In order to diagnose scoliosis, a medical practitioner will first carry out a physical examination. Part of it is a forward bending test, that will enable the doctor to define the curve. However, this is not sufficient for the degree of the curve to be clearly defined, so an x-ray, taken from the front and side of the spine is usually recommended. The doctor will also perform a neurological exam to look for any changes in strength, sensation, or reflexes. Additionally, scoliometer measurements (a device for measuring the curvature of the spine) are usually taken, and if required, an MRI scan may be carried out.
The course of treatment for scoliosis depends on a number of factors:
  • Type and cause of the disorder
  • Degree, pattern, size and location of the curve
  • Age of the person
In mild cases of scoliosis a treatment is not required. Repeated examinations every 4 to 6 months are done to determine the progress of the curve. If the curve continues to grow, the doctor may recommend either of the following treatment options.
If idiopathic scoliosis is more than 25 to 30 degrees, in a growing child, a brace is recommended to slow the progression of the curve. Braces are of several types and each of them appears and functions differently. A brace does the act of putting pressure on the spine to straighten it and is adjusted as the person grows. However, it cannot be utilized for cases of congenital or neuromuscular scoliosis. The most common types of braces have been illustrated below for better understanding.
Boston Brace
Boston Brace
Wilmington Brace
Wilmington Brace
Charleston Brace
Charleston Brace
Milwaukee Brace
Milwaukee Brace
Adolescents who develop scoliosis, struggle with issues of self-confidence and self image which emanate from having to wear a brace. Emotional support and understanding is what teenagers need during this time.
A surgical treatment for scoliosis is recommended only when the spinal curve is above 50 degrees and the bracing technique fails to correct the problem. If the curve is between 40 to 50 degrees the doctors have to consider all the surrounding factors before recommending a surgery. The main objective behind a surgery is to correct the spinal curve and prevent it from getting worse. However, the result would not be a perfectly straight spine but will definitely prevent it from worsening.

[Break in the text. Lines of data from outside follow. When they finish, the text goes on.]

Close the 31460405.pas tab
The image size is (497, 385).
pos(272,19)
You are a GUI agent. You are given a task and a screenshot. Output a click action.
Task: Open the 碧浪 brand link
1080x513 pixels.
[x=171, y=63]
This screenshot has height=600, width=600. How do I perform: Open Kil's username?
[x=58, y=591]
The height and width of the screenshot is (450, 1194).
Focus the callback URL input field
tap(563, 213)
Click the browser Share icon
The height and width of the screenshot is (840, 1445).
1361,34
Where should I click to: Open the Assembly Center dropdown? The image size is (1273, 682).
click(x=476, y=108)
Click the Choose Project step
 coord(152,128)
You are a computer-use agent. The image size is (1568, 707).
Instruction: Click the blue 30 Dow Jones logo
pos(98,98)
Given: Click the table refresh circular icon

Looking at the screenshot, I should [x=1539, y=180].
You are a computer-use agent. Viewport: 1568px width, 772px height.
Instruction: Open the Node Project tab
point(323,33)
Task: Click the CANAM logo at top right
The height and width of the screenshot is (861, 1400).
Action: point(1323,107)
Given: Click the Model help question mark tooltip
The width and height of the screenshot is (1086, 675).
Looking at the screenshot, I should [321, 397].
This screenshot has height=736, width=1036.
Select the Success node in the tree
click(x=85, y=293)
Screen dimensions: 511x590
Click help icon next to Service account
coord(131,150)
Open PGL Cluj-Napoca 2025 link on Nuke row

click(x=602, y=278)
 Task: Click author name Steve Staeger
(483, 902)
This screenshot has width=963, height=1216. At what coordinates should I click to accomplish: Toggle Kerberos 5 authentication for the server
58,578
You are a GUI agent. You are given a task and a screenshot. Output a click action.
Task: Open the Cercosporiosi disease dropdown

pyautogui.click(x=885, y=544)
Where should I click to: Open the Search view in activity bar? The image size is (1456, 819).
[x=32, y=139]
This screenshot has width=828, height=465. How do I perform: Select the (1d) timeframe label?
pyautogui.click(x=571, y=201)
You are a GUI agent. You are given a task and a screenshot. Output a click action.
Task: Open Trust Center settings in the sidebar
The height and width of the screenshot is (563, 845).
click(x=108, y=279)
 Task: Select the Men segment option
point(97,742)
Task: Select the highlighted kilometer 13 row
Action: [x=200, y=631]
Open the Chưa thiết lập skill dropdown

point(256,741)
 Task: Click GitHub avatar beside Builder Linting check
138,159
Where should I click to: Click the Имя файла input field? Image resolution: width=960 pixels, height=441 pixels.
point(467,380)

➡ There are various techniques used in this type of treatment, one of them being the spinal fusion. In this method, the spinal curve is stabilized and reduced in size and prevented from growing. Metal plates, screws and rods are attached to the vertebrae to fuse them together permanently and block the movement between them. When the vertebrae start healing they become one solid unit instead of separate columns.

Spinal instrumentation without fusion  is another method of treating scoliosis. This method is used in case of young children because the spine is still growing and fusion may stop its growth. The metal rods are attached to the vertebrae in such a way that they stabilize the spinal curve but do not fuse the vertebrae together, which allows the spine to complete its growth. However, the drawback of this surgical procedure is that the child has to wear a full-time brace after the surgery.
Disclaimer: This HealthHearty article is for informative purposes only and does not, in any way, intend to replace the advice of a medical expert.